Broadcom's guidance sent the stock tumbling this week. A buying opportunity has emerged
π Broadcom's stock dropped approximately 15% after the company issued forward guidance that missed investor expectations despite beating revenue estimates.
π° Q2 revenue came in at $22.19 billion, surpassing the official consensus estimate of $22.13 billion and delivering a highly profitable quarter.
π€ Investors had priced in perfection regarding AI chip revenue, expecting a "whisper" number of $17 billion for Q3 rather than the projected $16 billion.
π Legacy non-AI businesses like enterprise storage and broadband routing are recovering gradually, which disappointed short-term momentum traders seeking faster growth.
π» Broadcom operates as a fabless infrastructure company owning valuable IP for data connectivity and a high-margin enterprise software business via VMware.
π§ The company designs the architectural components that allow AI GPUs to work together, acting as the brain connecting silicon islands in data centers.
π Support levels are identified at $400 on the year-to-date chart, which the author uses as an entry point for gaining exposure.
π A defined-risk options spread was established involving selling a $400 put and buying both a $370 put and a $430 call to participate in a potential rebound.
β οΈ The trade structure costs approximately $5 per share and defines downside risk while presenting unlimited profit potential above $435 if the stock rebounds.

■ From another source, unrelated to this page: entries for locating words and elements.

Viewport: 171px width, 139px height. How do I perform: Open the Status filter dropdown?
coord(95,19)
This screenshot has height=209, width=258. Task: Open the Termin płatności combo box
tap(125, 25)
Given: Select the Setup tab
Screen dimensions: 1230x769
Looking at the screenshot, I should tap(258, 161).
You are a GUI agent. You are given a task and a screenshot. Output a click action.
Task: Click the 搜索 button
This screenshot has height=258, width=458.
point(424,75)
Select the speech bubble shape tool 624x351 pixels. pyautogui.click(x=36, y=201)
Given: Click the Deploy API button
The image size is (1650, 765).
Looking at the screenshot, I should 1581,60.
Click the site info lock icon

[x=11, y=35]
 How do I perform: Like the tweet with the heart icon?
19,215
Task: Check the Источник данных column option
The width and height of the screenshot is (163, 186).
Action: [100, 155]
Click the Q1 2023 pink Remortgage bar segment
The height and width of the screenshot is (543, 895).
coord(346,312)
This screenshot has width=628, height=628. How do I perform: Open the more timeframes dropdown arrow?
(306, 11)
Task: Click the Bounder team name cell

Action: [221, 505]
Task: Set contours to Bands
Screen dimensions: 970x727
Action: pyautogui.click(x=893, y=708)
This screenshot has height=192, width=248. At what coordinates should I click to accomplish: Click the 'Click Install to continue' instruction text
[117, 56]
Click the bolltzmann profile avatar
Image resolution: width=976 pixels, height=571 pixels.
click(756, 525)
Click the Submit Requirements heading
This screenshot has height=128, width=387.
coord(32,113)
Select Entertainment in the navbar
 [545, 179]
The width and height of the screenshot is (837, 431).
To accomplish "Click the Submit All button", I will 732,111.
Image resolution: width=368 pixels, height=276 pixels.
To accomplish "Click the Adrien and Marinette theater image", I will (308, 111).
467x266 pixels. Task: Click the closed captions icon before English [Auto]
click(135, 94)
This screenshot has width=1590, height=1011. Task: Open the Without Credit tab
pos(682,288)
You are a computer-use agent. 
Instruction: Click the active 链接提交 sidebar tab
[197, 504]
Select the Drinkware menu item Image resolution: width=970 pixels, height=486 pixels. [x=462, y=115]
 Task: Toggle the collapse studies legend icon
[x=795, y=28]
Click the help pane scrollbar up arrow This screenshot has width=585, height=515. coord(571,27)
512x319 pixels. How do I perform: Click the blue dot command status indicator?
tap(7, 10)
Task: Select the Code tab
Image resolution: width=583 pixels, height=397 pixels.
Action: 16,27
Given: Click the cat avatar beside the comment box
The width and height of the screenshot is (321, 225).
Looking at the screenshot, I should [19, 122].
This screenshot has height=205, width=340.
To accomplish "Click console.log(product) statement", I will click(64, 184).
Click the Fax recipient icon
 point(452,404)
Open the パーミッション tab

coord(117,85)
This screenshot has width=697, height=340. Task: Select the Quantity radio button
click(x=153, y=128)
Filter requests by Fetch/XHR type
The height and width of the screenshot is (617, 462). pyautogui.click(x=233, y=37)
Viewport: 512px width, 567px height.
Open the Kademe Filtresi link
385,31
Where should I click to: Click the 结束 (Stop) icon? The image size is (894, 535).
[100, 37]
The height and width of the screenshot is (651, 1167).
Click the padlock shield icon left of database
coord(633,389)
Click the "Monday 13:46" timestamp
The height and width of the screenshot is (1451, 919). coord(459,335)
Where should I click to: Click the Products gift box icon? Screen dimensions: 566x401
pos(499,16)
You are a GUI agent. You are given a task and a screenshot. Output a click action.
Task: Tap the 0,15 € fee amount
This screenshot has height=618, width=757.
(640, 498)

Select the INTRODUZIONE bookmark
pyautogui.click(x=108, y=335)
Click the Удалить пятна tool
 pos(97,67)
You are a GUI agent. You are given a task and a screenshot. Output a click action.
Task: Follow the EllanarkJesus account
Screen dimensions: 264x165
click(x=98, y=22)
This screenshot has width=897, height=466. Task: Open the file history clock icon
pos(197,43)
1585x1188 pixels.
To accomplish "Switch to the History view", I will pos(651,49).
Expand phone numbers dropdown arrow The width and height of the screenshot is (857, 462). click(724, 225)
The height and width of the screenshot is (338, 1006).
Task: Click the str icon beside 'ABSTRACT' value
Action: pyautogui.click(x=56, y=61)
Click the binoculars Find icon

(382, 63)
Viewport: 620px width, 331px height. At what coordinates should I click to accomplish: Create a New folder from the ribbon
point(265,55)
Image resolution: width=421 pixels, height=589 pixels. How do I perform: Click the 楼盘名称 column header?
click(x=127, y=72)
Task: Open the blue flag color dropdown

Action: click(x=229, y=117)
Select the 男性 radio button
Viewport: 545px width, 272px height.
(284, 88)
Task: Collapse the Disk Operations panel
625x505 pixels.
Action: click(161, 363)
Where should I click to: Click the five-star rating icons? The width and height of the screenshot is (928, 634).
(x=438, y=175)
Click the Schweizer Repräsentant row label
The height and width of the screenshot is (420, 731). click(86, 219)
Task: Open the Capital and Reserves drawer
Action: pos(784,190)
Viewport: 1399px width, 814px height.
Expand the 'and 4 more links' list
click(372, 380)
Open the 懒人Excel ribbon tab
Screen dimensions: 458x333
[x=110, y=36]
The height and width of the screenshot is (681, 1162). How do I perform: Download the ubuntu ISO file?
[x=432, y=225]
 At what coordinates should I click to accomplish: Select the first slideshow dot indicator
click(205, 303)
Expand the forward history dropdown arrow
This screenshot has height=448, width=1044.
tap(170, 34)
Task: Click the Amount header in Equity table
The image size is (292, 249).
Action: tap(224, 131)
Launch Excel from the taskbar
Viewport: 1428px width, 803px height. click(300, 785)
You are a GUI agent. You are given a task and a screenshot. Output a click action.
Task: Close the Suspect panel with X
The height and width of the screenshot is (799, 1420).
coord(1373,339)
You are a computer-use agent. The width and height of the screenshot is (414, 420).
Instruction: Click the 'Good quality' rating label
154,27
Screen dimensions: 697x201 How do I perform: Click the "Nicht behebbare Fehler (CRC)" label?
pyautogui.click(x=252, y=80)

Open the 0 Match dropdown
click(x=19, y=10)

π’ The article notes that Kilburg's Mango Growth ETF has recently purchased Broadcom shares, with the author also holding this specific options spread.
- Broadcom delivered a highly profitable Q2 quarter with revenue of $22.19 billion, beating the official consensus estimate of $22.13 billion.
- The company owns one of the world's most valuable portfolios of intellectual property for data connectivity and custom silicon.
- Broadcom operates a massive, recurring, high-margin enterprise software business via VMware.
- As a fabless infrastructure provider, Broadcom designs the critical architectural components that allow AI data centers to function effectively.
- Analysts identify a buying opportunity at the $400 support level on the year-to-date chart.
- A defined-risk options strategy was established with unlimited profit potential above $435 in the event of a stock rebound.
- Kilburg's Mango Growth ETF (GARY) recently purchased shares of AVGO, indicating institutional interest.
- Broadcom's Q3 AI chip revenue guidance of $16 billion missed investor 'whisper numbers' priced at $17 billion, causing the stock to drop approximately 15% on the day.
- CEO Hock Tan did not aggressively raise the forward guidance number for AI chip revenue, triggering algorithmic trading programs to sell despite massive year-over-year growth in that segment.
- Legacy non-AI businesses such as enterprise storage and broadband routing are recovering gradually rather than experiencing rapid expansion, which contributed to short-term momentum traders exiting positions.